- Ancestral Quest Basics v14.00.8 in Windows 8
- Original authors: Gaylon Findlay, Ben Buckwalter
- Developers: Incline Software, LC
- Release: 1994; 32 years ago
- Stable release: v16 Build 8 / 23 September 2020; 5 years ago
- Operating system: Windows 2000 and later
- Size: 19 MB
- Available in: 16 languages
- List of languages Chinese, Danish, English, Finnish, French, German, Hungarian, Japanese, Korean, Norwegian, Polish, Portuguese, Russian, Spanish, Swedish, Turkish
- Type: Genealogy software
- License: Proprietary software
- Website: www.ancquest.com

= Ancestral Quest =

Ancestral Quest (AQ) is a genealogy software application for Microsoft Windows developed by Incline Software, LC. It features data entry with sourcing capabilities and scrapbook extensions; a print engine for standard or custom charts and reports; a web page creator; a collaboration engine; and an extension tool for other genealogy databases.

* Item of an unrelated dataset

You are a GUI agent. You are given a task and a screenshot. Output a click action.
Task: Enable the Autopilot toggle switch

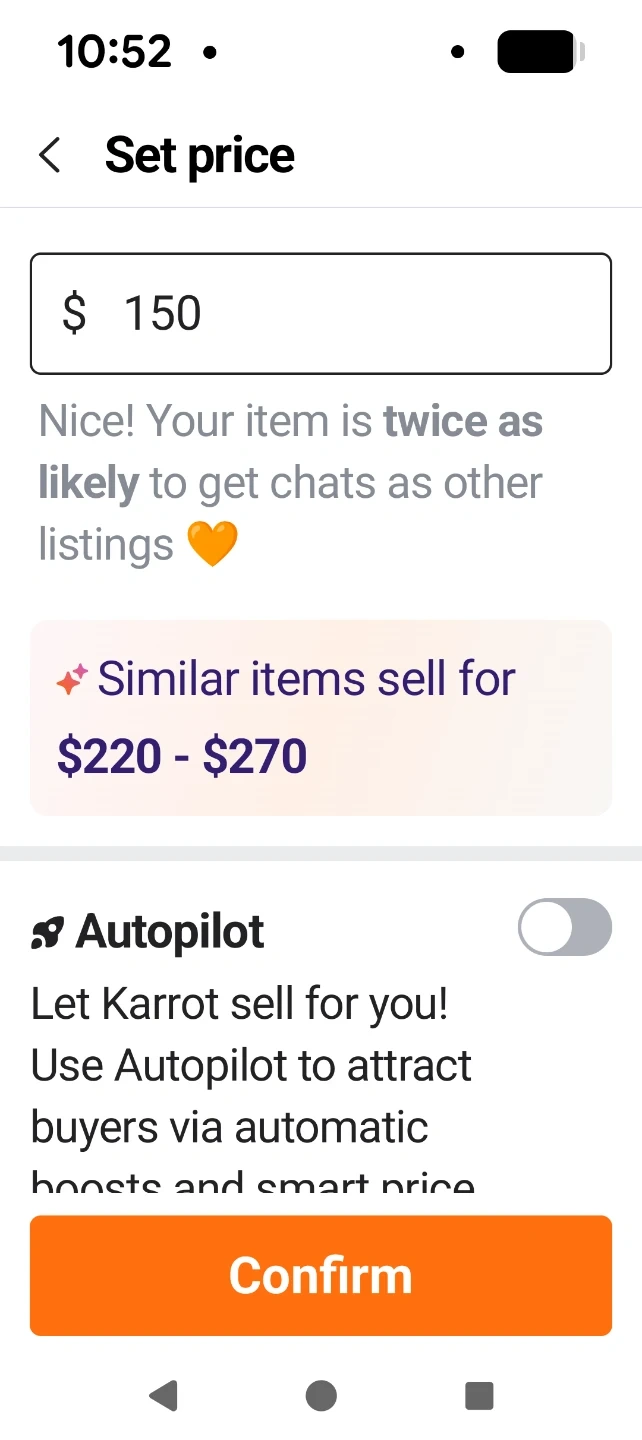pos(564,927)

Ancestral Quest was the first desktop genealogy software program to be certified to access, update, and synchronize with newer versions of FamilySearch.

== Languages ==
Developed in English, Ancestral Quest allows for translation to other languages using language modules. These user-created files allow Ancestral Quest screens and reports to be translated or customized. A user can create his or her own language module, or leverage the module of someone else. The Danish, French, German, Norwegian, and Spanish language modules are completely translated. The Chinese, Finnish, and Swedish language modules currently have all basic screens and reports translated.

== Features ==
- Creates a family tree, documenting sources and adding scrapbook items
- Researches the Internet with search engine interfaces
- Prints standard and custom charts, reports or books
- Creates web pages
- Imports and exports GEDCOM files
- Extends the use of other databases, such as Personal Ancestral File or FamilySearch
- Can be used on a flash drive
- Collaborate with other researchers, using a single master database
- Can convert Personal Ancestral File (PAF) files

== History ==

===Version history ===
- Ancestral Quest 1.0: 1994
- Ancestral Quest 1.1: 1995
- Ancestral Quest 2.0: 1996
- Ancestral Quest 2.1: 1997
- Ancestral Quest 3.0: 1999
- Ancestral Quest 10.0: 2002 - collaboration, research manager, global find/replace, PAF5.x support, fan charts, enhanced reporting
- Ancestral Quest 11.0: 2003 - memorize source citations, detailed change log, print to PDF, drop line charts, online IGI lookups
- Ancestral Quest 12.0: 2007 - individual summary screen, language translation, UNICODE
- Ancestral Quest 12.1: 2008 - link and sync with new FamilySearch, flash drive support
- Ancestral Quest 12.1: 2010 - Build 23 - Switched to FamilyTree API Version 2 for nFS, display age at marriage/death on family view, added ghost lines between children on family view, minor bug fixes
- Ancestral Quest 12.1: 2010 - Build 26 - Allows use of external viewer for photos, Improved Check/Repair, Assorted Bug Fixes
- Ancestral Quest 14.0: 2012 - Research Timeline, Color Coding, Tags, improvements to fan charts, FamilySearch Family Tree, LDS features
- Ancestral Quest 14.0: 2015 - Mac Version available 19 August 2015
- Ancestral Quest 15.0: 2016
- Ancestral Quest 16.0: 2019

=== AQ technology in other products ===
In 1998, AQ was licensed for resale through Individual Software, and has been sold by them under the names of "Family Ties", "Family Trees Quick & Easy", "Heritage Family Tree Deluxe", and "Family Tree Heritage". In 1999, the AQ code was licensed to the LDS Church and became the base of the Windows versions of Personal Ancestral File. Millions of copies of PAF have been distributed. In 2001, the AQ code was licensed to Ancestry.com, and became the base of Ancestry Family Tree. Nearly a million copies of AFT were distributed.

=== Company history ===
In 1998, Incline Software merged with The Hope Foundation. In 2001, this merger ended
 and Incline Software again became the custodian of AQ.